**What you will do:** Below are records. Return each one exactly as written.

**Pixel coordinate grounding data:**
-*-*-

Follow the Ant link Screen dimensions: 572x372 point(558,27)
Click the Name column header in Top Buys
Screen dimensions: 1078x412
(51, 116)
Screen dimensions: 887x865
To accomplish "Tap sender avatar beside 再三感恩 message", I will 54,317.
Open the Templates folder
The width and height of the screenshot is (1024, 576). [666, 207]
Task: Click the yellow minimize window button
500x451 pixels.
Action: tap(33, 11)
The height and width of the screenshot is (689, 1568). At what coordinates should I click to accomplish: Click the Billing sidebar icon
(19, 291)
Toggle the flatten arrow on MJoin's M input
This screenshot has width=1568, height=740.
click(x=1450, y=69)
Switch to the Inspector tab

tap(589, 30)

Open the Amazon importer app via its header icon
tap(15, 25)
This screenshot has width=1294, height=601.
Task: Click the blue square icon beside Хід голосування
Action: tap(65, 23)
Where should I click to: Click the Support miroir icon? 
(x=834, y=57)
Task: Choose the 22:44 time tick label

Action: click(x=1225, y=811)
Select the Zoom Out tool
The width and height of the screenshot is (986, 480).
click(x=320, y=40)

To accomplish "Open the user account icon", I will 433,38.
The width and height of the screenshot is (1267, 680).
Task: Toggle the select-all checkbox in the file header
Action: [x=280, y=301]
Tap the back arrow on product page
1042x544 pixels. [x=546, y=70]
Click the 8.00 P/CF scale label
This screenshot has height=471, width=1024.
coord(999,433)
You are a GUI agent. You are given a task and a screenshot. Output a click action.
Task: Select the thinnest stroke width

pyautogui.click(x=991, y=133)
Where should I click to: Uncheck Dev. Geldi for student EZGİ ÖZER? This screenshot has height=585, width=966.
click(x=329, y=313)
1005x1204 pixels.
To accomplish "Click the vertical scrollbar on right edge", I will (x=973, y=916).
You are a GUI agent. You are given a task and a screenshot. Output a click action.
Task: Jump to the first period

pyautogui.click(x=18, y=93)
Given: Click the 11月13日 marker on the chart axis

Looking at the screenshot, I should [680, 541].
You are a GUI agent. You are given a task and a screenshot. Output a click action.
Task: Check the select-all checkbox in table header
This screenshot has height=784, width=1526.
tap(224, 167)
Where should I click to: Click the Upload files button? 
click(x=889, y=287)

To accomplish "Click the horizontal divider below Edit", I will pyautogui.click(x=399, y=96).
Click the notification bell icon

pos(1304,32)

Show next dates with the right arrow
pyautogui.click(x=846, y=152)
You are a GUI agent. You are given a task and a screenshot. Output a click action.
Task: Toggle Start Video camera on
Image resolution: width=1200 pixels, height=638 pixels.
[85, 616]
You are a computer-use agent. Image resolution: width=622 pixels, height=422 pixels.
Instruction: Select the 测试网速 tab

-*-*-

**Exercise result:**
Follow the Ant link Screen dimensions: 572x372 point(558,27)
Click the Name column header in Top Buys
Screen dimensions: 1078x412
(51, 116)
Screen dimensions: 887x865
To accomplish "Tap sender avatar beside 再三感恩 message", I will 54,317.
Open the Templates folder
The width and height of the screenshot is (1024, 576). [666, 207]
Task: Click the yellow minimize window button
500x451 pixels.
Action: tap(33, 11)
The height and width of the screenshot is (689, 1568). At what coordinates should I click to accomplish: Click the Billing sidebar icon
(19, 291)
Toggle the flatten arrow on MJoin's M input
This screenshot has width=1568, height=740.
click(x=1450, y=69)
Switch to the Inspector tab

tap(589, 30)

Open the Amazon importer app via its header icon
tap(15, 25)
This screenshot has width=1294, height=601.
Task: Click the blue square icon beside Хід голосування
Action: tap(65, 23)
Where should I click to: Click the Support miroir icon? 
(x=834, y=57)
Task: Choose the 22:44 time tick label

Action: click(x=1225, y=811)
Select the Zoom Out tool
The width and height of the screenshot is (986, 480).
click(x=320, y=40)

To accomplish "Open the user account icon", I will 433,38.
The width and height of the screenshot is (1267, 680).
Task: Toggle the select-all checkbox in the file header
Action: [x=280, y=301]
Tap the back arrow on product page
1042x544 pixels. [x=546, y=70]
Click the 8.00 P/CF scale label
This screenshot has height=471, width=1024.
coord(999,433)
You are a GUI agent. You are given a task and a screenshot. Output a click action.
Task: Select the thinnest stroke width

pyautogui.click(x=991, y=133)
Where should I click to: Uncheck Dev. Geldi for student EZGİ ÖZER? This screenshot has height=585, width=966.
click(x=329, y=313)
1005x1204 pixels.
To accomplish "Click the vertical scrollbar on right edge", I will (x=973, y=916).
You are a GUI agent. You are given a task and a screenshot. Output a click action.
Task: Jump to the first period

pyautogui.click(x=18, y=93)
Given: Click the 11月13日 marker on the chart axis

Looking at the screenshot, I should [680, 541].
You are a GUI agent. You are given a task and a screenshot. Output a click action.
Task: Check the select-all checkbox in table header
This screenshot has height=784, width=1526.
tap(224, 167)
Where should I click to: Click the Upload files button? 
click(x=889, y=287)

To accomplish "Click the horizontal divider below Edit", I will pyautogui.click(x=399, y=96).
Click the notification bell icon

pos(1304,32)

Show next dates with the right arrow
pyautogui.click(x=846, y=152)
You are a GUI agent. You are given a task and a screenshot. Output a click action.
Task: Toggle Start Video camera on
Image resolution: width=1200 pixels, height=638 pixels.
[85, 616]
You are a computer-use agent. Image resolution: width=622 pixels, height=422 pixels.
Instruction: Select the 测试网速 tab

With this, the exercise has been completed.